Mechanical and tribological performance of CoCrNiHf_x eutectic medium-entropy alloys

The excellent properties of the multi-principal element alloys (e.g., the CoCrNi medium-entropy alloy) make them a perfect candidate for structure materials. Their low strength and poor wear-resistance, however, limit considerably their applications. In this study, a lamellar eutectic microstructure was introduced by addition of Hf into CoCrNi alloy to produce a series of CoCrNiHf_x (x = 0.1, 0.2, 0.3 and 0.4) eutectic medium-entropy alloys.
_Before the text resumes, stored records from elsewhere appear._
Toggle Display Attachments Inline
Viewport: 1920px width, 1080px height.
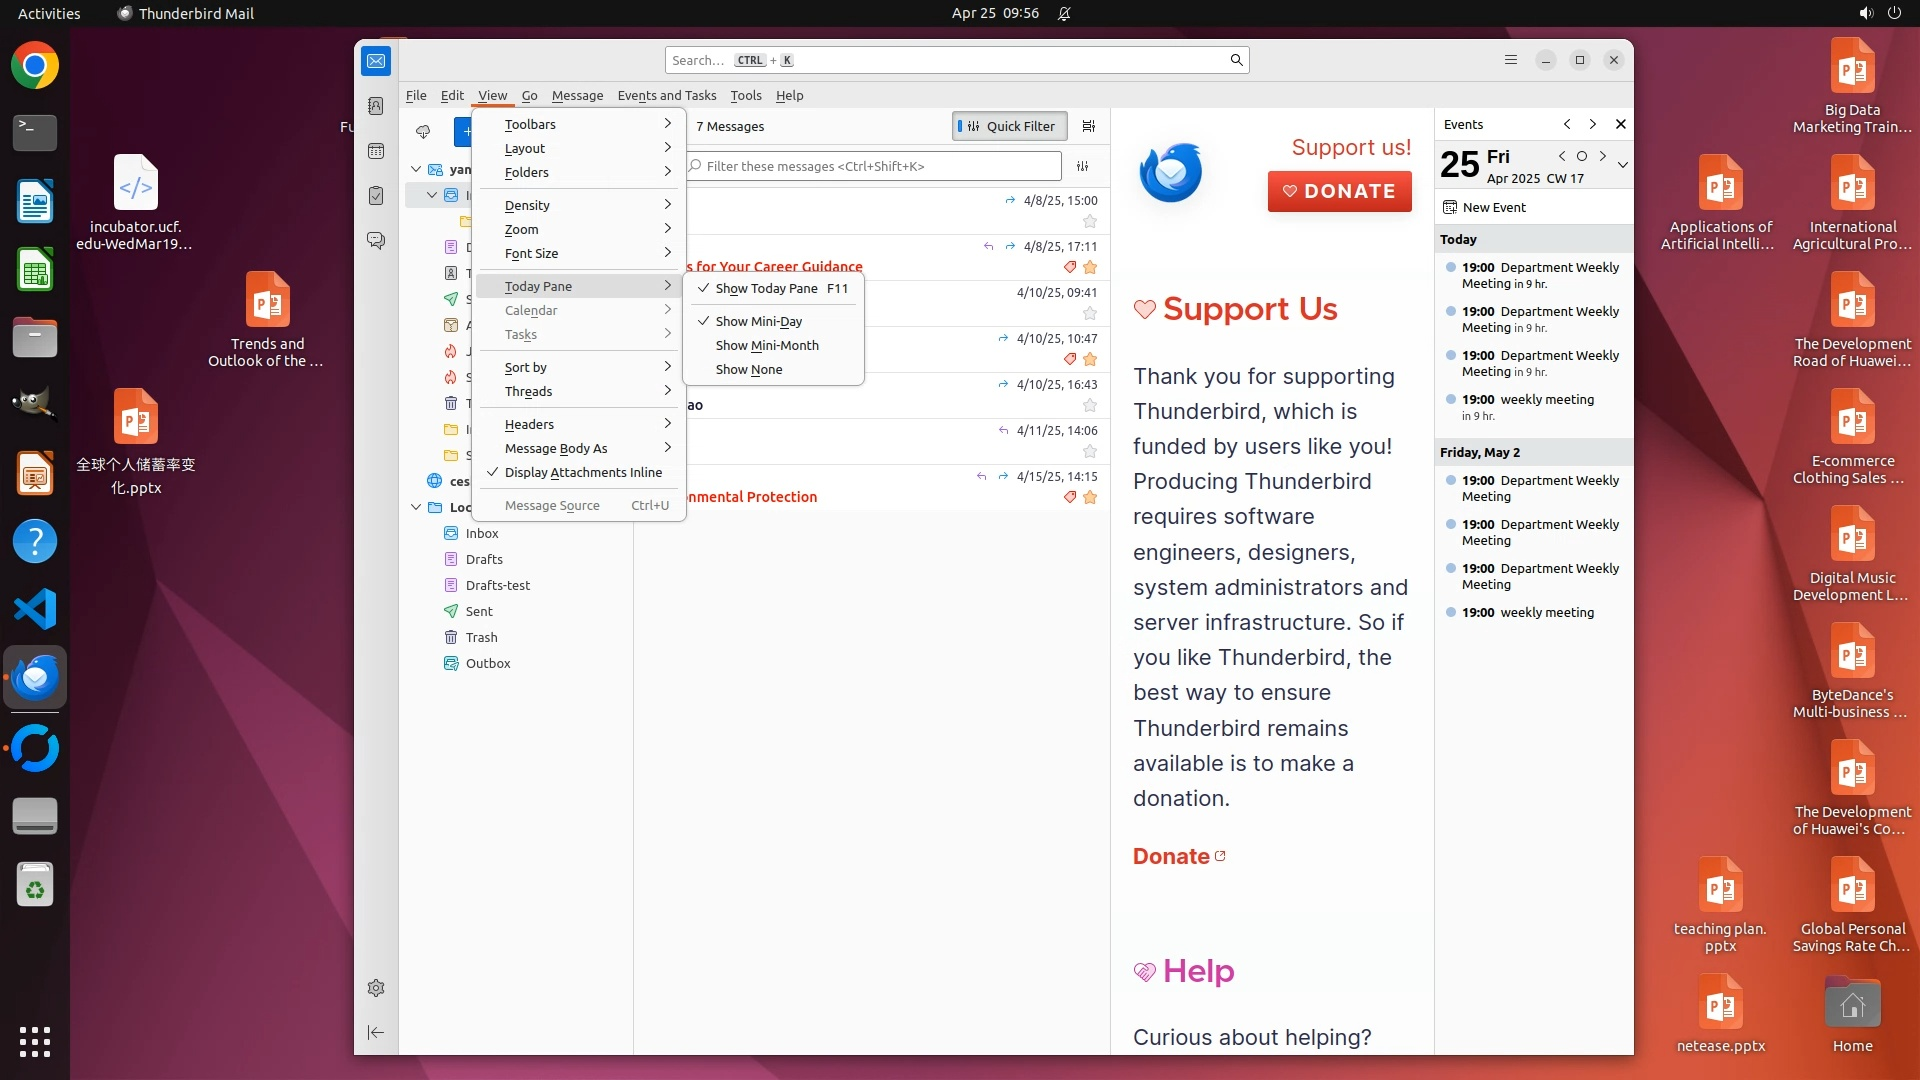582,472
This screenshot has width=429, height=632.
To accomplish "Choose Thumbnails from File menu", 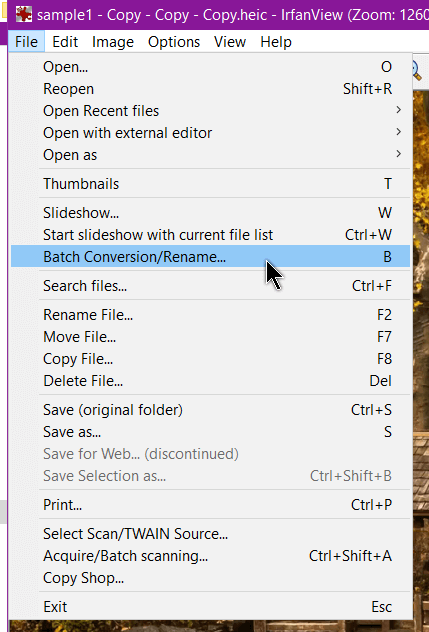I will 210,184.
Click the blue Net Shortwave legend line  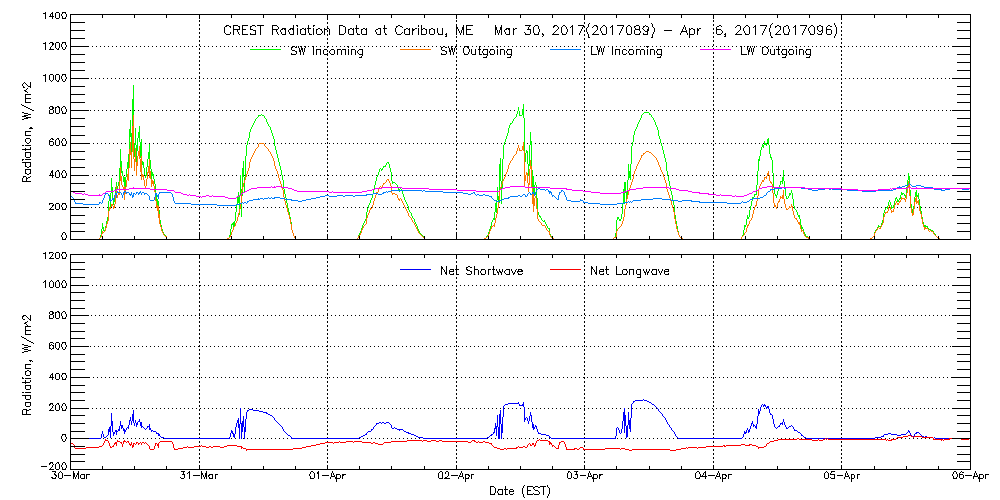(416, 271)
A homogeneous eutectic microstructure with an alternate array of the soft FCC solid-solution phase and the hard Laves phase was identified for the as-cast CoCrNiHf_0.3 alloy. After an investigation of the microstructure, mechanical and tribological properties, it was found that the hardness (plasticity) increases (decreases) with the increasing volume fraction of the Laves phase and the CoCrNiHf_0.3 eutectic alloy exhibits both good plasticity and high strength. The wear behavior is strongly dependent on the applied normal load. For a low normal load, its tribological behavior follows the Archard's equation and a higher hardness due to Hf addition can resist plastic deformation and abrasive wear. When the normal load is high enough, the hypoeutectic or hypereutectic alloy, which possessing either high strength or good ductility but not at the same time, exhibit a poor wear resistance. In comparison, the full eutectic CoCrNiHf_0.3 alloy with a superior combination of strength and toughness shows the best wear performance, as it can significantly reduce fracture during wear.